A grande capacidade de atracção do fenómeno, porém, fez nascer
dentro dele uma outra função que vai muito para além da representação de
massas errantes, de gentes que perderam a comunidade de origem, e
encontram na fraternidade dos adeptos do mesmo clube uma compensação da
pátria perdida. O futebol tinha, como se percebe já há bastante tempo,
uma grande capacidade de simbolizar. De simbolizar o quê? A própria
sociedade naquilo que ela tem de essencial. O futebol não é uma
brincadeira nem uma alienação da realidade. Ele é um processo muito
eficaz de educação simbólica das massas para os valores das sociedade
contemporâneas.
As nossas sociedades são altamente competitivas. Nelas, como no
futebol, não há lugar nem para velhos nem para fracos. As solidariedades
são geridas em conformidade com os interesses. Toda a espécie humana
está em guerra nesse grande estádio da vida que é o mercado. Cada
produto que a concorrência vende representa para mim uma perda. O lugar
melhor que o outro ocupa é um lugar que eu não posso ocupar, a não ser
que o derrote. Quando trabalho numa empresa tenho um dever de
solidariedade com os meus colegas, embora também concorra com eles por
melhores avaliações e prémios, mas quando vou trabalhar para a
concorrência os meus ex-colegas passam a inimigos que tenho o dever de
derrotar.
Querem melhor símbolo de tudo isto que o futebol? Por isso se
compreende a nostalgia.
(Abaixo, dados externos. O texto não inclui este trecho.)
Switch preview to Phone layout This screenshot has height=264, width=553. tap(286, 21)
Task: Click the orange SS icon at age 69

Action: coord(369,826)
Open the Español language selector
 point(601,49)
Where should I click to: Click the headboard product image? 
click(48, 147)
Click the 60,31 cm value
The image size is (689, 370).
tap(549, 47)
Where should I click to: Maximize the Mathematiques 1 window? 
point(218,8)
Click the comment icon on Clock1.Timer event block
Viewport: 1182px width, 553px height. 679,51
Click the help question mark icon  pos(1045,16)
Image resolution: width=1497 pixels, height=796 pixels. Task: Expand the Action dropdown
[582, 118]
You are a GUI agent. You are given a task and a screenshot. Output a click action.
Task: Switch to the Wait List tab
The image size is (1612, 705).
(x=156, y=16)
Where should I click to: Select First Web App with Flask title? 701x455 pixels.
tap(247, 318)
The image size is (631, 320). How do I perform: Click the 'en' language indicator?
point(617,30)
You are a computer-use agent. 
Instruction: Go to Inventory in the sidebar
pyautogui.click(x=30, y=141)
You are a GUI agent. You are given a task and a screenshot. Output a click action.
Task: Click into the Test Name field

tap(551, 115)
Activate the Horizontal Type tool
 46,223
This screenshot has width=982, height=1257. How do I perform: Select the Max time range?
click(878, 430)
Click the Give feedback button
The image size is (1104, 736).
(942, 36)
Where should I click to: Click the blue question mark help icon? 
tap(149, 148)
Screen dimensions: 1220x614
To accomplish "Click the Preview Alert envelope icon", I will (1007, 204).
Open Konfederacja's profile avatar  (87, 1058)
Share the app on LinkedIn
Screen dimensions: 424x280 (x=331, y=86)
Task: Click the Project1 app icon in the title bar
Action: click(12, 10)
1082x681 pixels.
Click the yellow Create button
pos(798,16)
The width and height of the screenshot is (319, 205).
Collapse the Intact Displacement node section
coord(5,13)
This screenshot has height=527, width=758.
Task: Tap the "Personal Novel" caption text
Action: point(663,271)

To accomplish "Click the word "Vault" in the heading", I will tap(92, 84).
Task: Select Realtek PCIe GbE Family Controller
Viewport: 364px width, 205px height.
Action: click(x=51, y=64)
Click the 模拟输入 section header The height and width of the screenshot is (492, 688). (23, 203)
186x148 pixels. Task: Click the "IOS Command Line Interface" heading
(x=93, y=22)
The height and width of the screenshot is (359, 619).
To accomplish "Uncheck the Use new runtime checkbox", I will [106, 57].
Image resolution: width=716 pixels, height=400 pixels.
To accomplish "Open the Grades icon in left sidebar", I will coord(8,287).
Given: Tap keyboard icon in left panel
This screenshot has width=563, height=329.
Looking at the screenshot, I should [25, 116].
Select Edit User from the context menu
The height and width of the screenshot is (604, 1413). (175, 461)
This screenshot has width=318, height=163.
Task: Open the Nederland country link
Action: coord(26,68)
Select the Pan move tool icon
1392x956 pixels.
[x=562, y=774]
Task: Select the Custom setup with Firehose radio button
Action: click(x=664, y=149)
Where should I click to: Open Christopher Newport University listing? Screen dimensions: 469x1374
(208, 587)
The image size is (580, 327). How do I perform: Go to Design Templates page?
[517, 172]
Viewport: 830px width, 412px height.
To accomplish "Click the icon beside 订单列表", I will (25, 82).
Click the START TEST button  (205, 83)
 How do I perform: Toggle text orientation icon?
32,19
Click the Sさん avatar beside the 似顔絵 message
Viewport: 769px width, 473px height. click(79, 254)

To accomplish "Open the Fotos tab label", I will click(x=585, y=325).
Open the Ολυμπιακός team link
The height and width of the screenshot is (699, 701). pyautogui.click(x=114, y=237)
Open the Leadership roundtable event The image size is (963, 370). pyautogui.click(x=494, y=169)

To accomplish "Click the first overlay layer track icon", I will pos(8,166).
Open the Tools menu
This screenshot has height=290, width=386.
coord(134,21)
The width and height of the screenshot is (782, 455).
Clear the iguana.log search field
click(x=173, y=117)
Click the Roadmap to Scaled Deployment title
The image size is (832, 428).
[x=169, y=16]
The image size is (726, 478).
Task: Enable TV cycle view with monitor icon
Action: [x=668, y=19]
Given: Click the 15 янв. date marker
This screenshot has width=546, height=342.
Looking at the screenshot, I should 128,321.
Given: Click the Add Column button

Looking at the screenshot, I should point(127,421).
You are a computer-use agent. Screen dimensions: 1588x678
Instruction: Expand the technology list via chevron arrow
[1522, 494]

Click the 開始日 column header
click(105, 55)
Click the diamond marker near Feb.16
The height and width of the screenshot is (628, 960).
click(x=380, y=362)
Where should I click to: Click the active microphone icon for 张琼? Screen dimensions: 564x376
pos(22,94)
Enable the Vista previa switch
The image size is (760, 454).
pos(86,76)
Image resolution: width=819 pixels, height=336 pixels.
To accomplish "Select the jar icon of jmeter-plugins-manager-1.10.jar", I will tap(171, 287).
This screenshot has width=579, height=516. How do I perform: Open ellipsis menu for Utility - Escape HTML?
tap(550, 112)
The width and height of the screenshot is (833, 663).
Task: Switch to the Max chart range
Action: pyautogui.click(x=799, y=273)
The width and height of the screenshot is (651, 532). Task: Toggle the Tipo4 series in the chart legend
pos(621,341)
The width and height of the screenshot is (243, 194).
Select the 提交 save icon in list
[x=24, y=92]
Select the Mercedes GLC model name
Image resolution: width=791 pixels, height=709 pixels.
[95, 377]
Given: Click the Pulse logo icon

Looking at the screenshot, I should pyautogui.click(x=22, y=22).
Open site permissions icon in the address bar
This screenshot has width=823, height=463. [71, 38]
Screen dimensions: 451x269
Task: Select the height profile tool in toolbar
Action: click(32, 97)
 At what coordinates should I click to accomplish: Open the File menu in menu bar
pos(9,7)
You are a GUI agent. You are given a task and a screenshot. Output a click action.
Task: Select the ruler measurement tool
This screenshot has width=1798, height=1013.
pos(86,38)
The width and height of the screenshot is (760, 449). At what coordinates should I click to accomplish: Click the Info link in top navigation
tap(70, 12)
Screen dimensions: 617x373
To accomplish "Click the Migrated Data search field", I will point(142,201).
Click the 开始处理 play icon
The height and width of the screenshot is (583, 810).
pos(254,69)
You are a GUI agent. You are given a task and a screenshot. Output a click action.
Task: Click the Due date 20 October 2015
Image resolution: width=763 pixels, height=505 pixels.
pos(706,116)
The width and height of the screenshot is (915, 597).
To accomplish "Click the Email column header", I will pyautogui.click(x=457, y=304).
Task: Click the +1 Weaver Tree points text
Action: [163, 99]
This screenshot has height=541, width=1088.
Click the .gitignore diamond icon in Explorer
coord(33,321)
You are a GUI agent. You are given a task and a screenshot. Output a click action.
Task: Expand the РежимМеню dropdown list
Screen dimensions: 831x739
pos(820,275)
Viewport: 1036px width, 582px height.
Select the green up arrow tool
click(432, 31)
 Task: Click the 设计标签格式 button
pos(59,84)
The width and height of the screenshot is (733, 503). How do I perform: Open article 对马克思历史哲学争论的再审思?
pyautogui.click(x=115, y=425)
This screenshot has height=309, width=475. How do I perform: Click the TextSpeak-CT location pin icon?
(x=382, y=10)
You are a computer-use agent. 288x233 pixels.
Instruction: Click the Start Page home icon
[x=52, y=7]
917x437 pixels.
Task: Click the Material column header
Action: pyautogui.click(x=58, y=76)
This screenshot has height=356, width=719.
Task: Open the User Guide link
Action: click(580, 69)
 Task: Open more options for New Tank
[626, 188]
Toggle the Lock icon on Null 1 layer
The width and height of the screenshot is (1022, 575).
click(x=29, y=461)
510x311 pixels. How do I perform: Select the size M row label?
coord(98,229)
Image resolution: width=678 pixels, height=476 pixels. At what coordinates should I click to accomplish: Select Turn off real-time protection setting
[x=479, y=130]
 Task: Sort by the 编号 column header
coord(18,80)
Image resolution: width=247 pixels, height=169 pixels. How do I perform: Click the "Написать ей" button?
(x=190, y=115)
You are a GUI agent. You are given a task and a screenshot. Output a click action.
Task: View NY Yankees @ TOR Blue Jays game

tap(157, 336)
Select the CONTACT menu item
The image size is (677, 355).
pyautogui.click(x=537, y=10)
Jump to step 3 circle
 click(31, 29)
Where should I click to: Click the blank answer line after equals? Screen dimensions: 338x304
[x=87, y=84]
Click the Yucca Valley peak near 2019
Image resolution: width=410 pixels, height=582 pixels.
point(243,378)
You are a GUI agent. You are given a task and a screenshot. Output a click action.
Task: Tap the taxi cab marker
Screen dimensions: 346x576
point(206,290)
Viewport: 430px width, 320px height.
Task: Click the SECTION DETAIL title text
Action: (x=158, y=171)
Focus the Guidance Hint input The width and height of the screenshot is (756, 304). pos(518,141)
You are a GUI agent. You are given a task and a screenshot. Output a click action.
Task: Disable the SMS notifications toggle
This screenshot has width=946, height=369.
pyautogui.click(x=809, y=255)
Imaginámos um futebol que nos representava
enquanto seres que perderam as raízes ancestrais e que nos dava
imaginárias solidariedades e confrontamo-nos com um futebol que
simboliza na perfeição o martírio a que a espécie humana se entrega
diariamente.
Quer queiramos ou não, o futebol é um fenómeno incontornável que alia a beleza estética dos movimentos individuais e colectivos a estratégias previamente delineadas e explanações tácticas que podem ser perfeitas, quando existe uma simbiose de todos os seus elementos.
ResponderEliminarLamentavelmente, não raro, surge como indutor de catarses colectivas, sobretudo em épocas de grande desencanto ou de tensão psicológica e social.
Isto digo eu, que embora assuma o meu clubismo “congénito” já me esqueci do último jogo a que assisti in loco (talvez há 25 anos) em Portugal.
O último foi em 2006 um Dinamarca 4 Portugal 2, no estádio do Brøndby nos arredores de Copenhaga, em que eles eram vinte mil e nós vinte mas foi um divertimento e uma manifestação única de fair play em que o único excesso foi a cerveja...
Abraço
Gosto de futebol, mas não tanto quanto já gostei. Muito raramente vou a um estádio e, apesar de fiel ao meu clube do coração, confesso que não tenho já qualquer "clubite". As suas derrotas, mesmo trágicas como neste final de época, não me deprimem, as suas vitórias não me exaltam.